* TO DO
How many lines in the listing below contain the string "indicator"? Treat uppercase and lowercase as different, and reply with only the number.
· · ·
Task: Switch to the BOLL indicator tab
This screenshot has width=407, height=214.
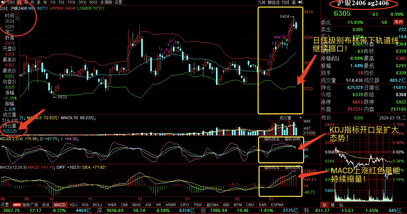Action: pyautogui.click(x=98, y=205)
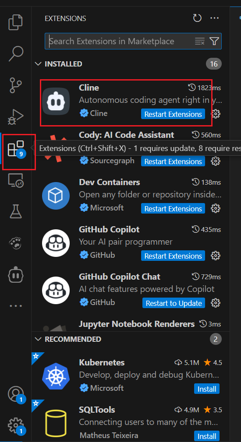Install the Kubernetes extension
241x442 pixels.
click(207, 389)
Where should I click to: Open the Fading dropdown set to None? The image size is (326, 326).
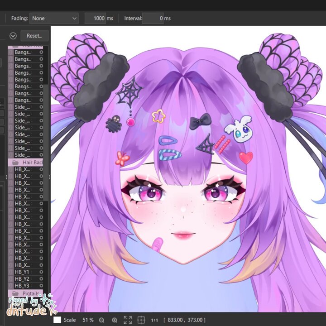[54, 18]
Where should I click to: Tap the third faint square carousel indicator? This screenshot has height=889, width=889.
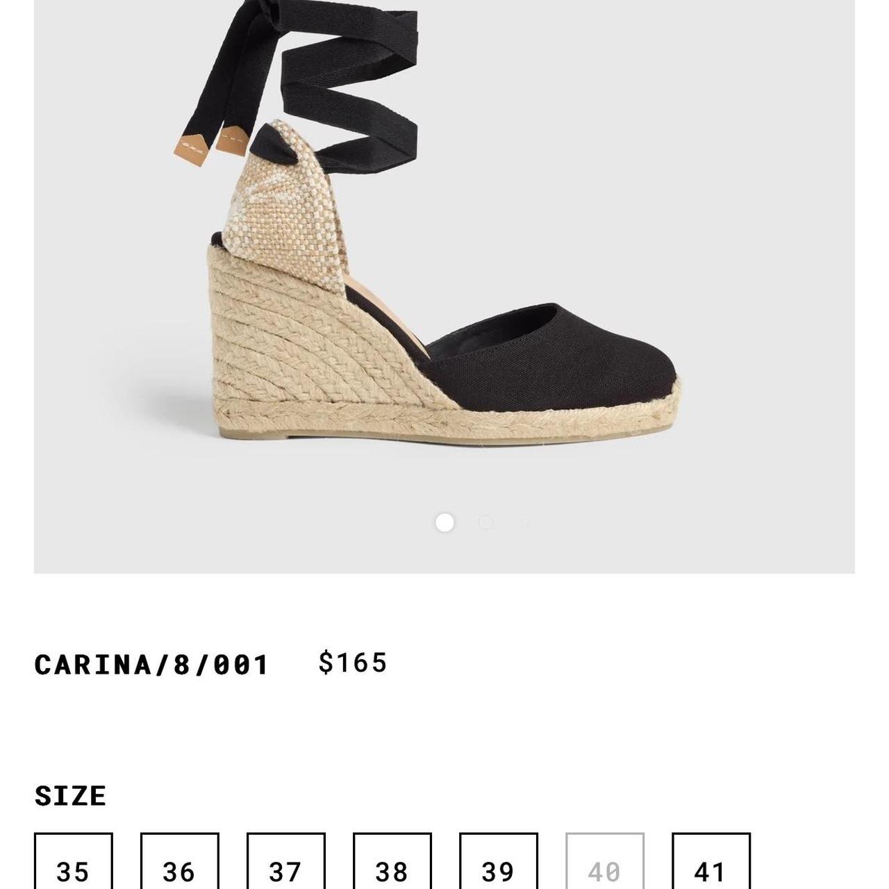[x=526, y=522]
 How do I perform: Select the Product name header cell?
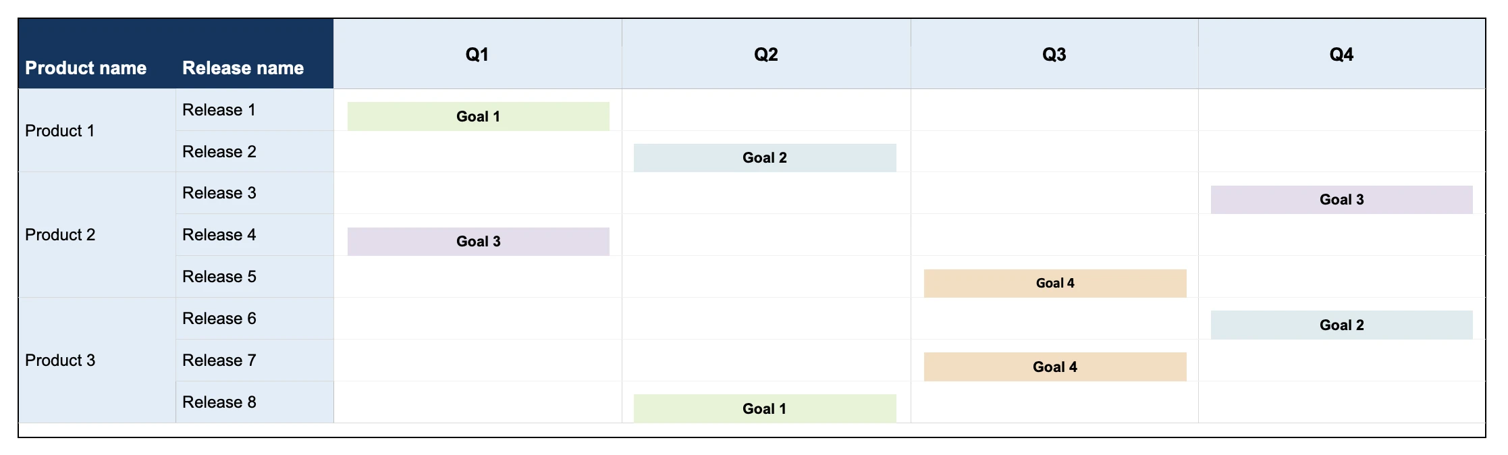click(97, 54)
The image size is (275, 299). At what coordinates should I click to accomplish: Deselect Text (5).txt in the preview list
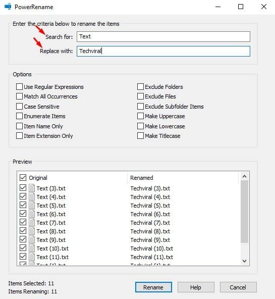pos(23,205)
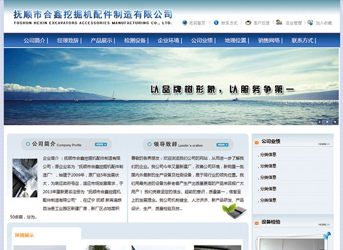
Task: Click the blue info icon for 联系方式
Action: coord(216,23)
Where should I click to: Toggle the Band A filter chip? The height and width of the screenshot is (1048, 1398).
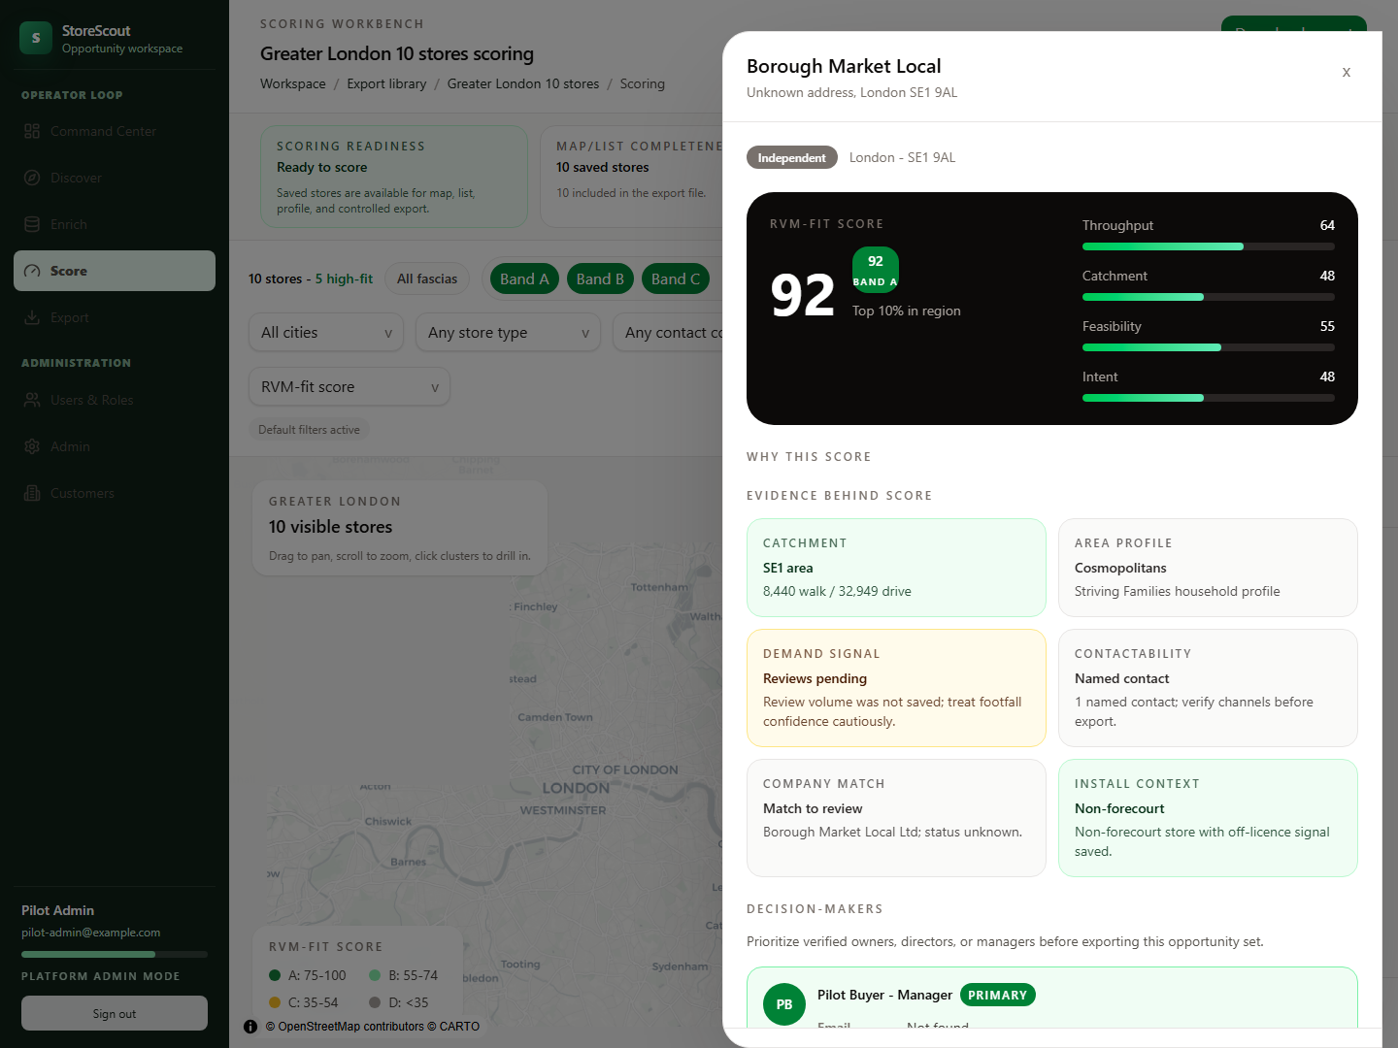pos(524,278)
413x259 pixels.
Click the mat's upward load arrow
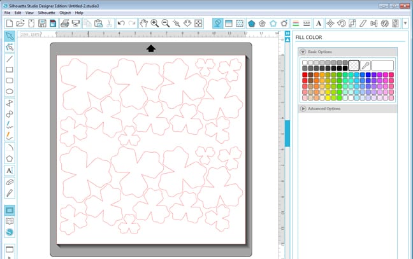tap(151, 48)
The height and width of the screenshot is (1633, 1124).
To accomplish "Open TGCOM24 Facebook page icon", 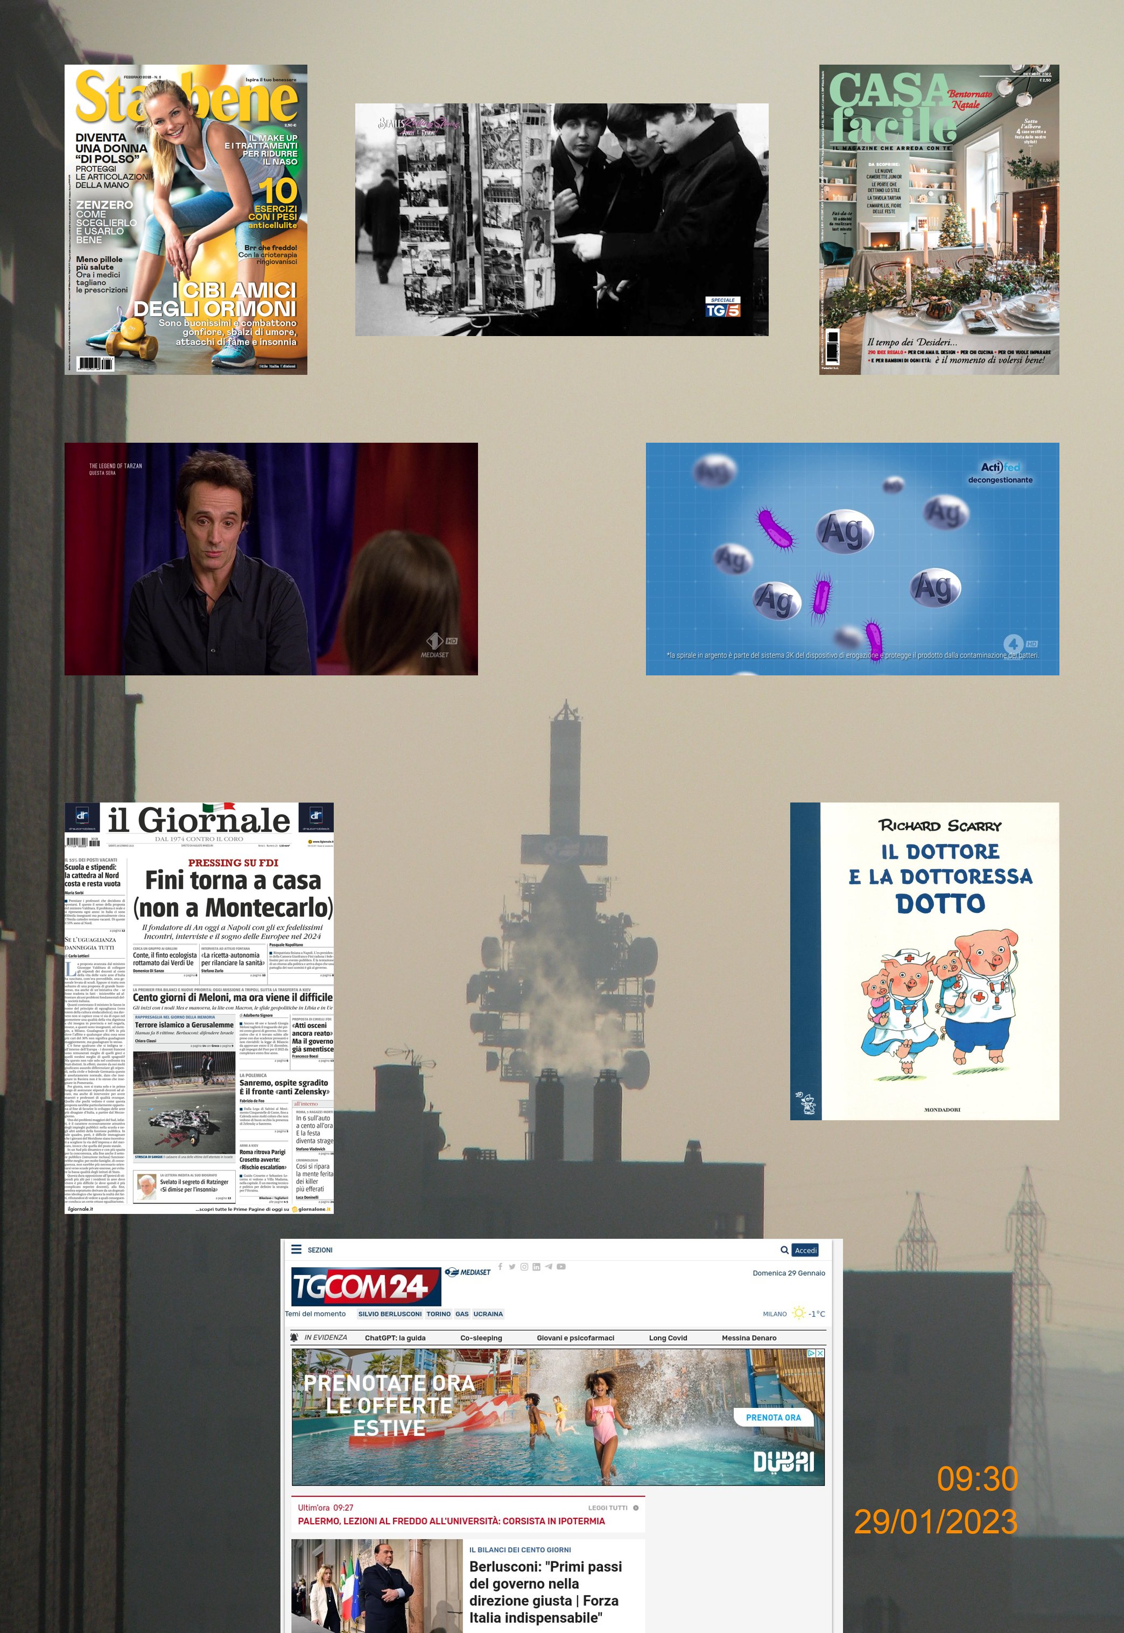I will click(500, 1266).
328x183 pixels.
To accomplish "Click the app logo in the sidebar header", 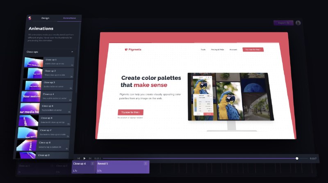I will pos(30,18).
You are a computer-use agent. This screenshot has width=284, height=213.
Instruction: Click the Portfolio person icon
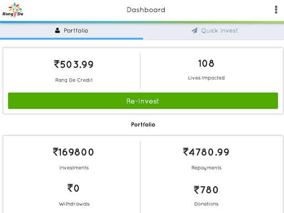pyautogui.click(x=57, y=31)
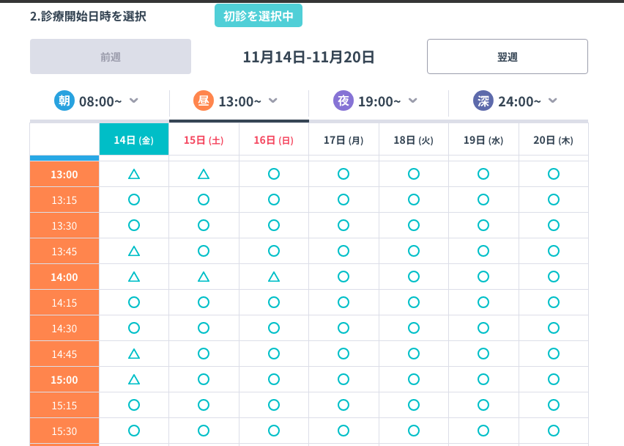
· · ·
* SOLUTION TO THE PROBLEM
2